Por más que los chilangos nos quejemos, el transporte público de la Ciudad de México es bastante funcional y uno de los más económicos del mundo. Como turista, tienes la gran ventaja de poder planear tu día evitando horas pico (no te metas al Metro de 7 a 9 de la mañana ni de 5 a 8 de la tarde) y sacarle verdadero provecho a los sistemas de transporte locales. El Metro y el Metrobus son dos opciones que te podrán ahorrar muchísimo tiempo en tus trayectos por la ciudad.
Si te hospedas en los alrededores del Centro Histórico, ECOBICI puede ser una muy buena opción de transporte, que además te permitirá participar del paseo dominical en bici por varias zonas de la ciudad.

5. Querer ver el Centro y Xochimilco en un mismo día

Los atractivos turísticos de la Ciudad de México son muchos y no todos se encuentran a la vuelta de la esquina. Si tu estancia es corta, te recomiendo enfocar tus esfuerzos en el Centro Histórico, Paseo de la Reforma, Chapultepec y otras colonias cercanas, como la Juárez, la Roma, Polanco y la Condesa. Si tienes más días por delante, muévete al sur de la ciudad y explora Coyoacán, San Ángel, Ciudad Universitaria y Xochimilco. Piensa en itinerarios diarios que puedas realizar caminando. No querrás terminar atrapado en el tráfico durante horas por querer cumplir con una agenda demasiado ambiciosa.

6. Olvidarse de la altura

Puede no sonar a mucho, pero 2,250 metros sobre el nivel del mar son bastante considerables si no estás acostumbrado a estas altitudes. Ten esto en cuenta, en especial si practicas deporte o tienes planeada alguna caminata por alguno de los muchas montañas que rodean la Ciudad de México.

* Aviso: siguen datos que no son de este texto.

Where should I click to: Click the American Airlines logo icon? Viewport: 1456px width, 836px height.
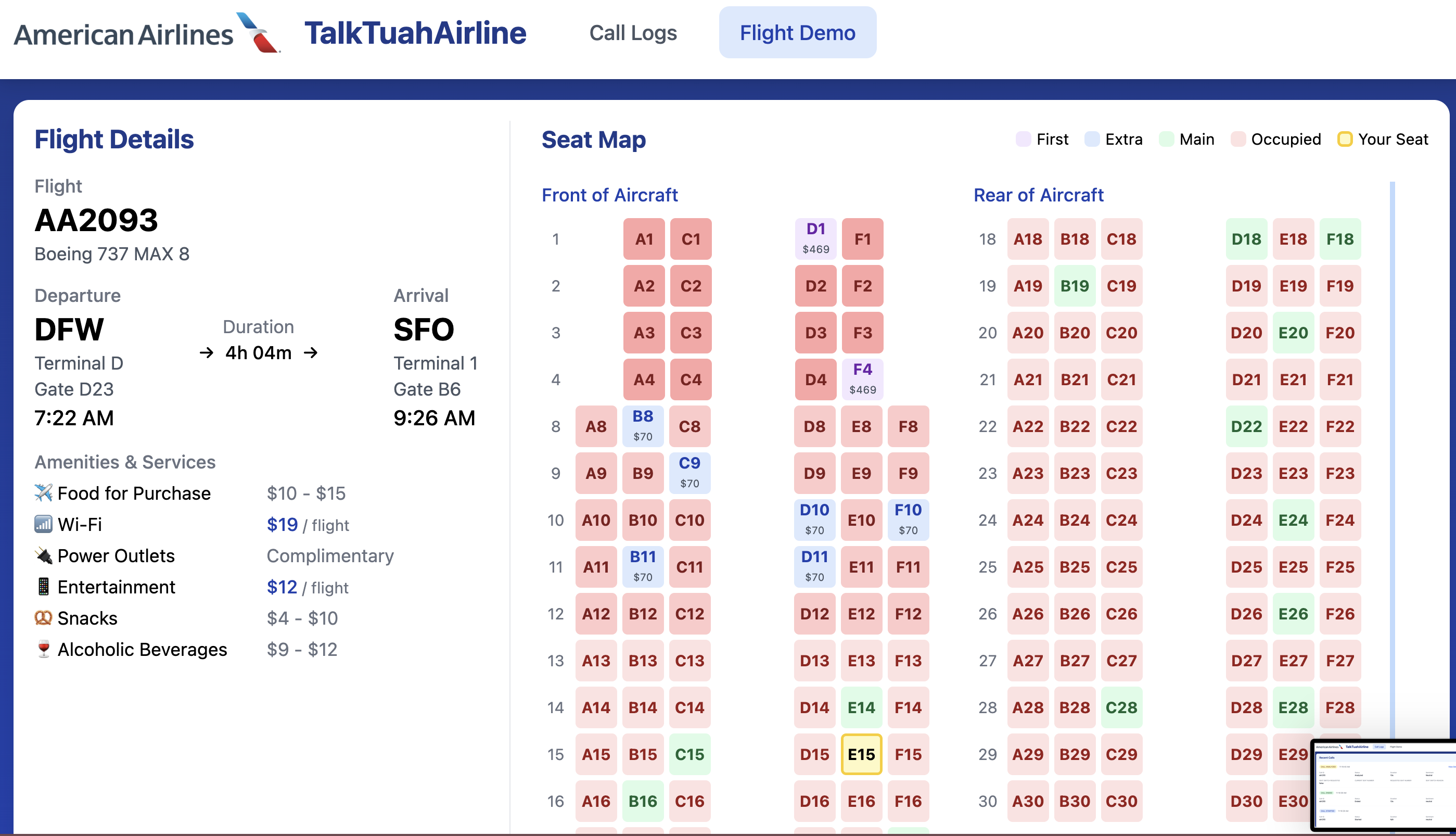click(x=258, y=33)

7. Venir con ropa de playa

Photo: Rulo Luna

El clima es muy agradable en la Ciudad de México, pero puede llegar a hacer algo de frío entre noviembre y febrero (aunque rara vez tenemos temperaturas bajo cero) y un poco de calor durante julio y agosto (sí le pegamos a los 30 grados al menos un par de días al año). Tu ropa de verano y un abrigo deberían ser más que suficientes para contrarrestar los vaivenes más violentos del clima capitalino. Las lluvias comienzan por ahí de mayo y no paran hasta octubre, pero nunca falta el norte o la tormenta tropical que se deja sentir con unos buenos aguaceros fuera de temporada. Un paraguas o un abrigo impermeable nunca estarán de más en tu maleta.